Branding
adalah proses penciptaan atau peninggalan tanda jejak tertentu di benak dan
hati konsumen melalui berbagai macam cara dan strategi komunikasi sehingga
tercipta makna dan perasaan khusus yang memberikan dampak bagi kehidupan
konsumen (Wijaya, 2011; 2012; 2013). Branding merupakan implementasi dari
strategi komunikasi merek dan merupakan bagian dari proses pengembangan (nilai)
merek.
Pemerekan
berasal dari kata dasar 'merek' (brand). American Marketing Association (AMA)
mendefinisikan merek sebagai “a name, term, sign, symbol, or design, or a
combination of them, intended to identify the goods and services of one seller
or group of sellers and to differentiate them from those of competitors”
(Kottler, 2000: 404)[2]. Hal ini senada dengan yang dikatakan Aaker bahwa merek
adalah nama dan/ atau simbol yang sifatnya membedakan (berupa logo atau simbol,
cap atau kemasan) untuk mengidentifikasi barang atau jasa dari seorang penjual
atau kelompok penjual (Aaker, 1996). Merek merupakan frontliner sebuah produk,
suatu tampilan awal yang memudahkan konsumen mengenali produk tersebut. Pada
prinsipnya merek merupakan janji penjual atau produsen yang secara kontinyu
membawa serangkaian kesatuan tampilan (performance), manfaat (benefit) dan layanan
(service) kepada pembeli. Dalam perspektif komunikasi merek, Wijaya (2011;
2012; 2013) mendefinisikan merek sebagai tanda jejak yang tertinggal pada
pikiran dan hati konsumen, yang menciptakan makna dan perasaan tertentu (brand
is a mark left on the minds and hearts of consumers, which creates a specific sense
of meaning and feeling). Dengan demikian, merek lebih dari sekadar logo, nama,
simbol, merek dagang, atau sebutan yang melekat pada sebuah produk. Merek adalah
sebuah janji (Morel, 2003). Merek merupakan sebuah hubungan (McNally &
Speak, 2004)[5] –yakni hubungan yang melibatkan sejenis kepercayaan.
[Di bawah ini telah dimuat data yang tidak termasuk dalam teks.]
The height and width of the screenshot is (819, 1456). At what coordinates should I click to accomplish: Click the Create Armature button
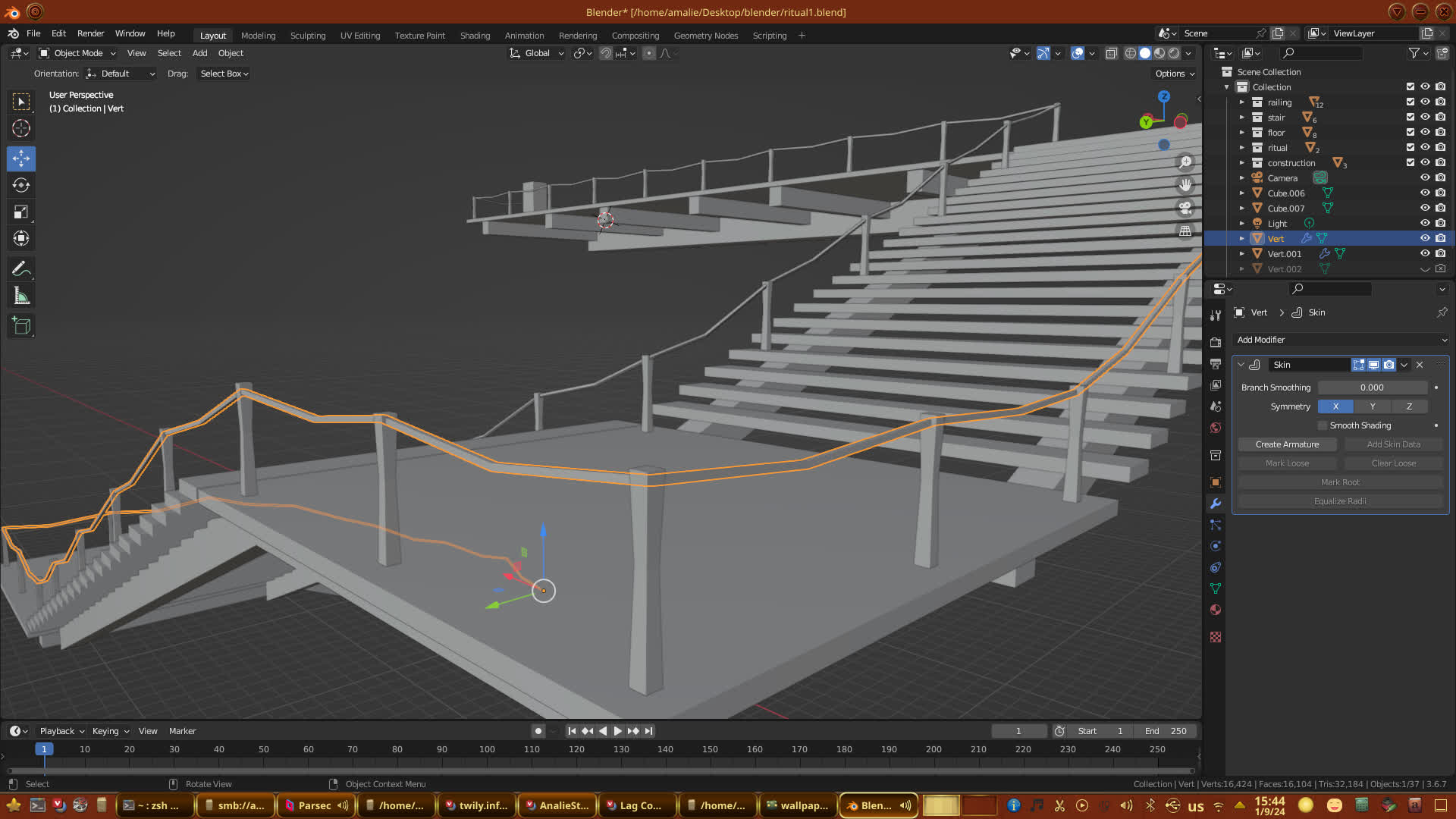[x=1287, y=444]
Sebuah
merek adalah jumlah dari suatu entitas, sebuah koneksi psikis yang menciptakan
sebuah ikatan kesetiaan dengan seorang pembeli/ calon pembeli, dan hal tersebut
meliputi nilai tambah yang dipersepsikan (Post, 2005)[6]. Nilson (1998)[7]
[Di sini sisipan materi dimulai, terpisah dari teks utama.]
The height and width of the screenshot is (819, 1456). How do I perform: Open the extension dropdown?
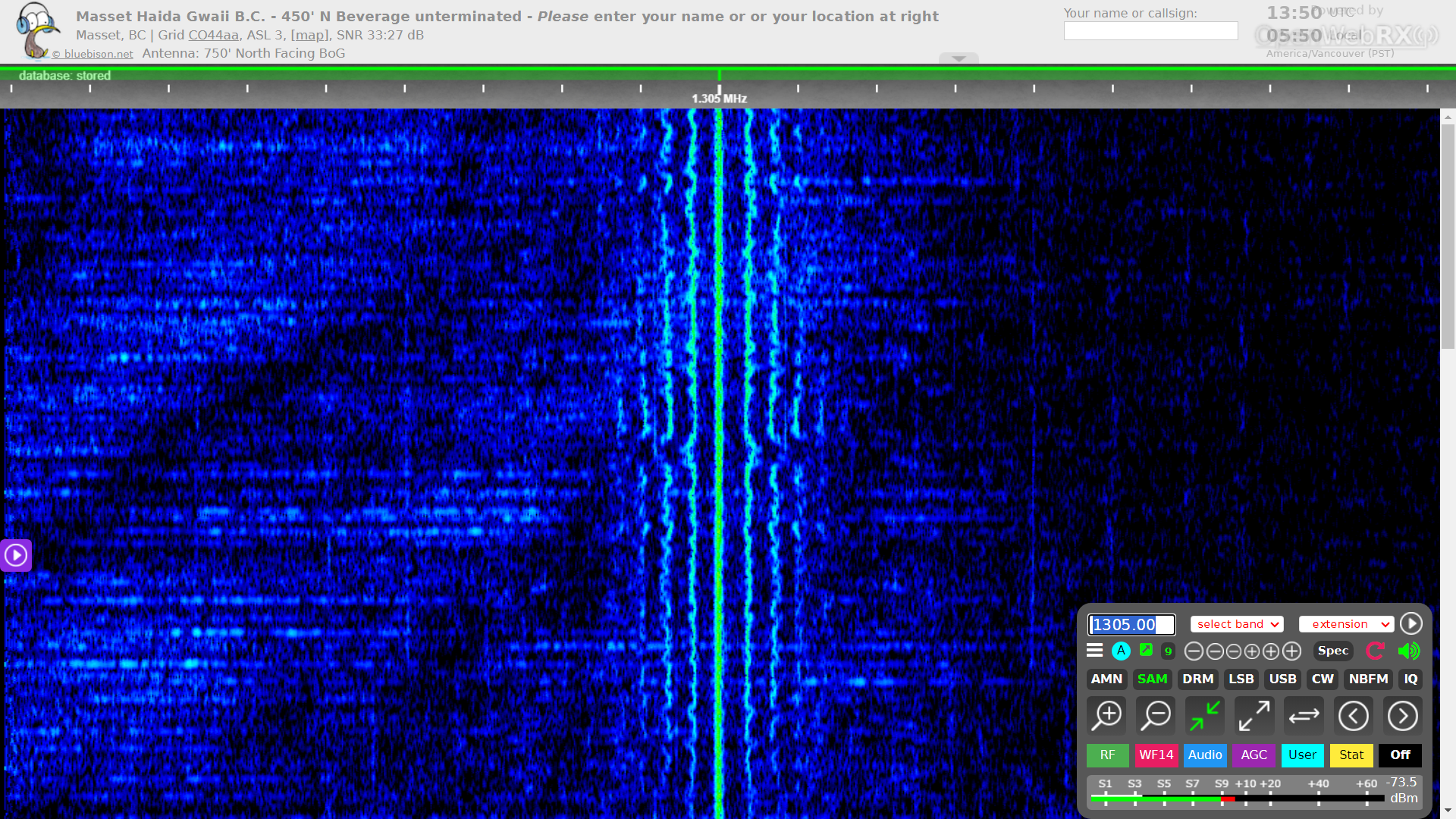tap(1347, 624)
menyebutkan sejumlah kriteria untuk menyebut merek bukan sekadar sebuah nama,
di antaranya: merek tersebut harus memiliki nilai-nilai yang jelas, dapat diidentifikasi
perbedaannya dengan merek lain, menarik, serta memiliki identitas yang
menonjol.
Dalam
perspektif komunikasi merek, proses pemerekan (branding) memiliki
tingkatan-tingkatan tertentu yang sekaligus mengindikasikan sejauh mana
perkembangan merek dalam hubungannya dengan kedekatan terhadap konsumen.
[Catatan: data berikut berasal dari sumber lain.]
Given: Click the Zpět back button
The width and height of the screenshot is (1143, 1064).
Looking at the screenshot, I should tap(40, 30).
Tingkatan ini disebut Hierarchy of Branding (Wijaya, 2011; 2012; 2013), mulai
dari brand awareness (kesadaran terhadap merek), brand knowledge (pengetahuan
tentang merek), brand image (citra merek), brand experience (pengalaman terkait
merek), brand loyalty (kesetiaan terhadap merek) hingga brand spirituality
(dimensi spiritualitas terkait merek).